We Have Choices for Our Economic Recovery

The COVID-19 crisis is revealing cracks and weak points throughout our economy, our government, and our ideas about the future.

Once the crisis is behind us, Maine leaders should think deeply about the weaknesses the virus has exposed and act accordingly to build a more resilient economy and sustainable path for our state.

Governor Mills recently released a statewide strategic plan. She should be commended for making a good start on a badly needed vision for Maine’s future.

The plan focuses on workforce development and innovation. These are two of the three key components of any plan. But it does not address investment.

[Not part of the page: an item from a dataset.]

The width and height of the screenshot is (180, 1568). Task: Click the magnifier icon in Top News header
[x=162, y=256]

Money can either be used to buy things today or it can be invested to make for better tomorrows.  Investment is a vote of confidence in the future. It creates new jobs, new taxpayers, and more prosperity for everyone.

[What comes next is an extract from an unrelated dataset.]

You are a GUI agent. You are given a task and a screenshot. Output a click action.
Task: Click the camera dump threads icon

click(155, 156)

The Governor’s strategic plan is a great start but it needs work to be complete.  What will it take for Maine to be more attractive to new businesses with 21st Century jobs than other states?

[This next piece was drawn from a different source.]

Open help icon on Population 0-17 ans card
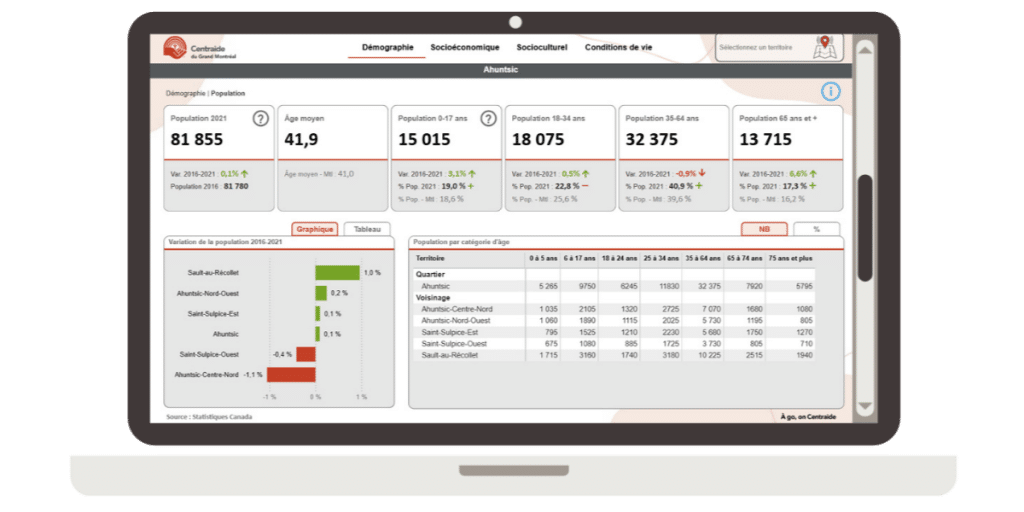Viewport: 1024px width, 512px height. coord(488,118)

Having raised taxes in the past means fewer jobs, fewer workers, fewer young families in Maine, and a poorer, less productive, lower tax revenue future.  It will take a lot of courage and vision, but we need to lower property, sales, and income taxes to attract jobs and investment so that we will have more workers and younger people with families living here and paying taxes in the days to come.

As Maine, the nation and the world figure out when and how to hit the “reset” button after COVID-19, we have an opportunity to take a fresh look at the Governor’s strategic plan, the assumptions that went into it, and how we can add strategies for attracting private investment to the plan.

One thing is clear, our ways of living, working and spending will look different in the future. Maine is now feeling the pain of an economy that has shifted toward an imbalance of service-sector jobs.

We need a plan that supports the attraction of foundational jobs, the employers who create them, and the Mainers who will do the work of the future.